I went for a run today. It’s recently felt good to be putting my very expensive Pride-edition Brooks Ghost running shoes to use after they’d been collecting dust for a hot minute.

After hitting the 1-mile mark at Foster on the lakefront trail—and feeling (and fearing) the return of what I consider the worst injury of my basketball career: shin splints—I pulled over for a much-needed stretch.

I found myself in a random patch of grass near the path, Pursuit of Happiness still playing in my ears, and I settled into a seated stretch facing south… half-watching two kids kick a soccer ball around.

That’s when I noticed the dandelion directly to my right.

I’ve been thinking about getting a dandelion as my next tattoo. So, while realistically speaking, I definitely poured more sentiment into the little, gently-swaying dandelion than it likely warranted, it felt like a sign. I paused my stretch to jot down my feels right then and there. In retrospect, it might’ve just been an excuse to mission-abort my stretch (what I need more of in life often overlaps with the parts of working out I prefer to avoid).

I thought about blowing it out and making a wish. Then decided I’ve already done exactly that a few too many times lately. So I left it.

I felt compelled to give it a name, at the very least.

Danni the Dandelion was the first thing that came to mind. The alliteration gave it a nice ring, and Danny was the last person I texted before my run, so I’m sure there was some recency bias surfacing there too. Danni also felt gender bendy in a way I liked, especially with no one I know spelling it with a double n and i. Yes, I recognize giving it a name was silly and extra.

I’m going to try to find myself on more runs to that exact spot: 41.9765010, -87.6487025 (per my pin) and see how long Danni sticks around. My guess? Not long. I had to play goalie three times as the kids’ soccer ball came rolling my way, nearly trampling Danni each time. (Only one of those three kicks actually went in the direction I intended in my attempt to kick it back.)

Whether Danni goes out by soccer ball, by the inevitable gusts of wind that blow a little extra harder near Lady Michigan, or by a stranger who needs a wish more than I did today, there will be no hard feelings.

I’ll just remember that in that moment, it felt good to let my fingers do some writing. To imagine a new tattoo. To kick a soccer ball wildly off-course. To give entirely too much meaning to a tiny inanimate dandelion—just for the sake of slowing down. And to simultaneously avoid the stretches I should probably get back to now. 🫠

10/10 would recommend making friends with your local neighborhood dandelion.

June 9.

Years ago, my BFF Lena coined June 9th as Martha G Appreciation Day, for no other reason than knowing the sexual innuendo would inevitably exacerbate the awkwardness we already know we radiate back into the world. 

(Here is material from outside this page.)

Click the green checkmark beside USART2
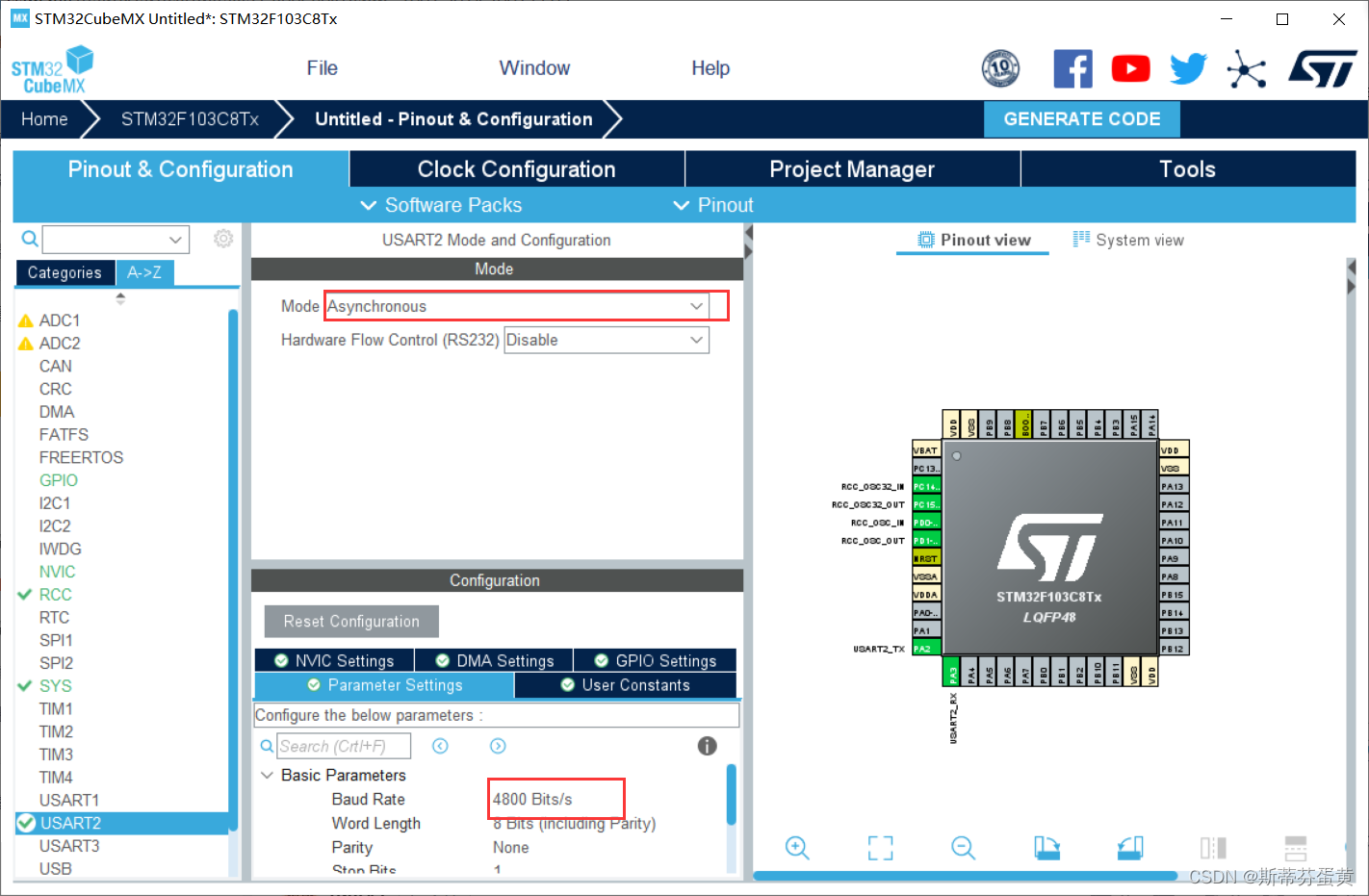Screen dimensions: 1369x896 tap(25, 823)
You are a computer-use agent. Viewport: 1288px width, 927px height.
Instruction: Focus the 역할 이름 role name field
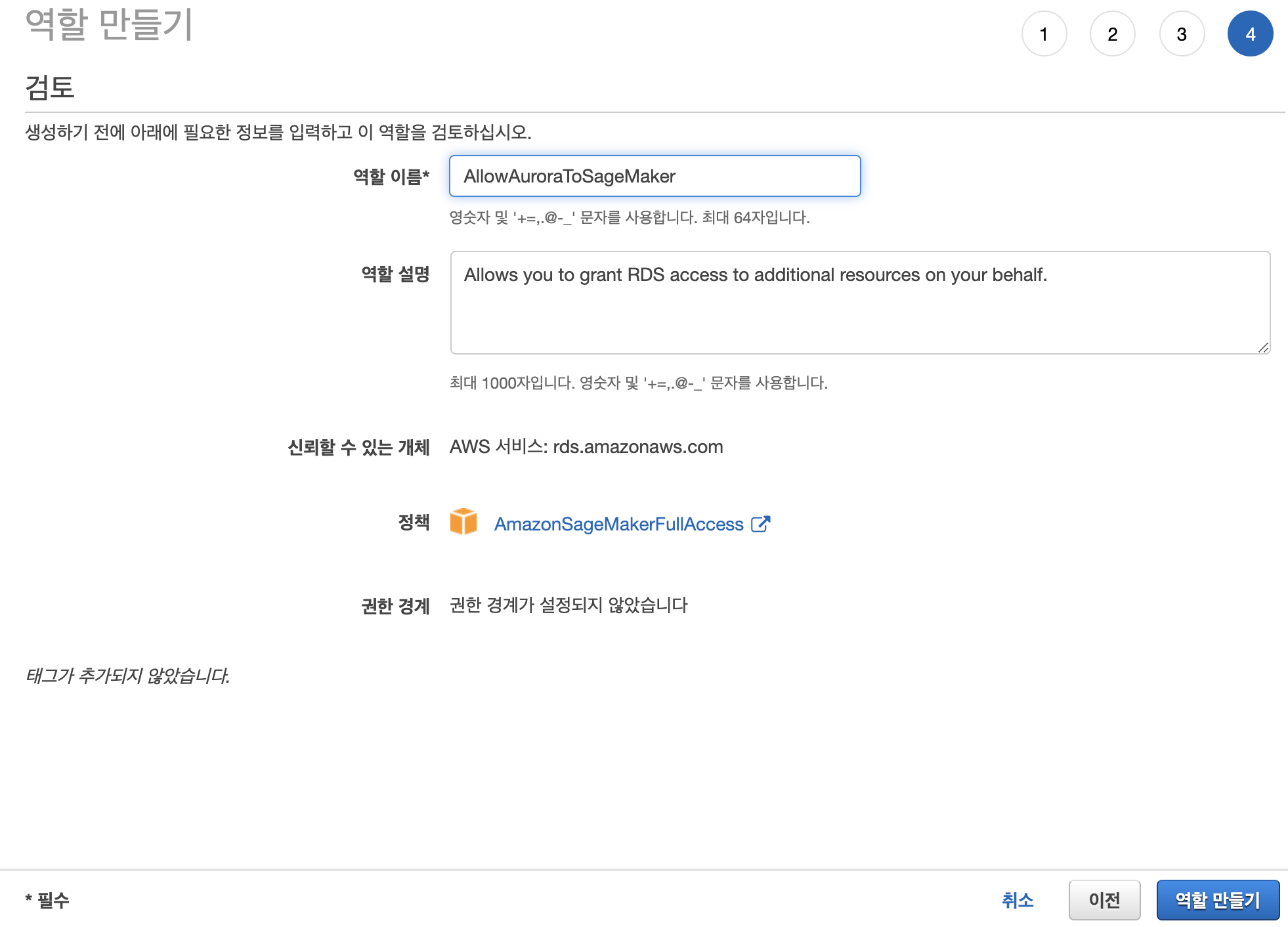pyautogui.click(x=655, y=176)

Just to clarify: we’ve really leaned into owning awkward as part of our personal brand identity. Like, when people say, “It’s only awkward if you make it awkward…” it usually just tempts us to make it even more awkward than where it began. 

I think we don’t always give enough credit to the arbitrary and the potential it holds. June 9th was completely insignificant for most of my life — until this random date was slapped into my world as an annual recurrence (without consent, mind you). It became a date that might always age well, even if the emotions of the day don’t. 

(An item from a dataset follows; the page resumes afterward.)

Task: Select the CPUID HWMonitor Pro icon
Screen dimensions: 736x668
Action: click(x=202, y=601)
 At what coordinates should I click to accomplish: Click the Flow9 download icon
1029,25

So while this post is to be continued, I’m writing this with the goal of holding myself more accountable to lean into the underrated potential that the arbitrary can bring… a promise to flirt a little harder with the beauty behind the arbitrary. With the nonsense that becomes ritual. With the random moments and dumb jokes that, in hindsight, might actually be the ones that reroute your entire life. 

Because if there’s one thing June 9th has taught me, it’s this: keep the people who bring out your unhinged. The ones who double down on the bit. Who see awkward joy as art.

And finally, here’s to June 9th — the date that somehow turned a sex position into an annual holiday where people feel compelled to profess their love for me, and where another BFF slipped into my life on the same day. Because that date was somehow always meant to bring a little more good — and a lot more chaos — into the mix.